Il divincolarsi da un abbraccio caldo che diventa gelido, si trasforma (e questo lo conosciamo bene) in incapacità a prendere in braccio. Immagino che su questo egli abbia lavorato per tutta la sua vita e ciò non sia estraneo alla scelta del titolo del volume. Aver impattato con la responsabilità, a quel punto sua, di avere aperto la porta alla “fredda corrente di aria notturna”. Io amo immaginare che tale consapevolezza sia una delle ragioni per le quali negli ultimi anni si è interrogato ripetutamente su quanto poco la psicoanalisi si fosse occupata di sviluppo e di crescita, piuttosto che di difese e di colpe, e che questo lo abbia condotto alla valorizzazione dell’incontro in “O” col paziente: essere capaci di sostenere e condividere l’unisono di un’emozione. Và in questa direzione la notazione di Grotstein ripresa da Carole: “quando avrei potuto sembrargli onnipotente’, [Bion] mi offriva un’interpretazione per cui ero stato ‘ridotto a diventare onnipotente’, giacchè mi sentivo impotente nella situazione che gli avevo illustrato” (10-11).
Mi piace pensare ci sia questo dietro il “tardo Bion” (Ogden, 2012, 145) o “l’ultimo Bion” (Vermote, 2011, 1081).
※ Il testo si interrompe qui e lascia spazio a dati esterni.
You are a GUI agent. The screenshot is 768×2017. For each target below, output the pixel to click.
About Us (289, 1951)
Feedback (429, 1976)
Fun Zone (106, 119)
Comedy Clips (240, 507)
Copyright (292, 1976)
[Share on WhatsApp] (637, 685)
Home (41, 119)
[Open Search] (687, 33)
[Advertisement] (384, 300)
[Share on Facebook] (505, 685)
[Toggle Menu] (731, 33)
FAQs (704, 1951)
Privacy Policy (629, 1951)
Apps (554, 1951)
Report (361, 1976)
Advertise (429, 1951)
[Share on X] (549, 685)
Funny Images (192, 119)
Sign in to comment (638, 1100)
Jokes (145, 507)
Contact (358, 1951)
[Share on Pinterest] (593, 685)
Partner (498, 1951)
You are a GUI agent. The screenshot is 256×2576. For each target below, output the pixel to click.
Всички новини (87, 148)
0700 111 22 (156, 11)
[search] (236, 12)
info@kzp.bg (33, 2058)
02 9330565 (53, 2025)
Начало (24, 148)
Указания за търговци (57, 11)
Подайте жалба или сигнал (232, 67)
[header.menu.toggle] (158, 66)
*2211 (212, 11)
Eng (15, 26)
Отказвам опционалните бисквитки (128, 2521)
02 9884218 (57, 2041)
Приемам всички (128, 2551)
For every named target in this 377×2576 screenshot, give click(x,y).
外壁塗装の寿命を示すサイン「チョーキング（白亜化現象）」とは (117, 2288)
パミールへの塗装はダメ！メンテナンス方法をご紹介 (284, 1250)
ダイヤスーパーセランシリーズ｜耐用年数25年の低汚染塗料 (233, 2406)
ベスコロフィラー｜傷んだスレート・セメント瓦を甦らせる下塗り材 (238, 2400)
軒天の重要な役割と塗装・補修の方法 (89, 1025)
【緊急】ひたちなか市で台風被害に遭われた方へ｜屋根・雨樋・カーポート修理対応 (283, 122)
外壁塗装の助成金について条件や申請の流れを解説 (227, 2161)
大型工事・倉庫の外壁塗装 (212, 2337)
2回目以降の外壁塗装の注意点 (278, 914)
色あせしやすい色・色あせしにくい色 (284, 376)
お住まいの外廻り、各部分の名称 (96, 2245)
La questione che si pone, e non solo in quanto psicoanalisti, è come porre rimedio ai pesi di cui siamo gravati, in modo da trasmetterli alla generazione successiva attenuati perché parzialmente sperimentati. E contrariamente a quanto potrebbe apparire, queste pagine di Bion mi hanno infuso più forza e spinta vitale, nella perenne battaglia che è anche la vita
Ringrazio ancora Carole che mi ha accompagnato questa estate con la ricchezza del suo scritto. Studiarlo e meditarlo si è rivelato uno stimolo forte che ha ricomposto dentro di me sfaccettature di un Bion diverso, più intimo, umano e sofferente; capace di quell’elaborazione post-analitica cui siamo chiamati a confrontarci.
BIBLIOGRAFIA.
Bion W.R. (1982). La Lunga Attesa. Autobiografia 1897 – 1919, Astrolabio, Roma, 1986.
Bion W.R. (1985). A Ricordo di tutti i miei peccati. Seconda parte dell’Autobiografia. Astrolabio, Roma, 2001.
Bowlby J. (1988). Una base sicura. Applicazioni cliniche della teoria dell'attaccamento. Raffaello Cortina Editore, Milano, 1989.
De Filippo E. (1945). Napoli milionaria. Giulio Einaudi Editore, Torino, 1971.
Ogden T. (2012). Il leggere creativo. Saggi su fondamentali lavori analitici . CIS Editore, Milano. 2012.
Vermote R. (2011). On the value of ‘Late Bion’ to Analytic Theory and Practice. Int. J. Psycho-Anal., 92, 1089-1098.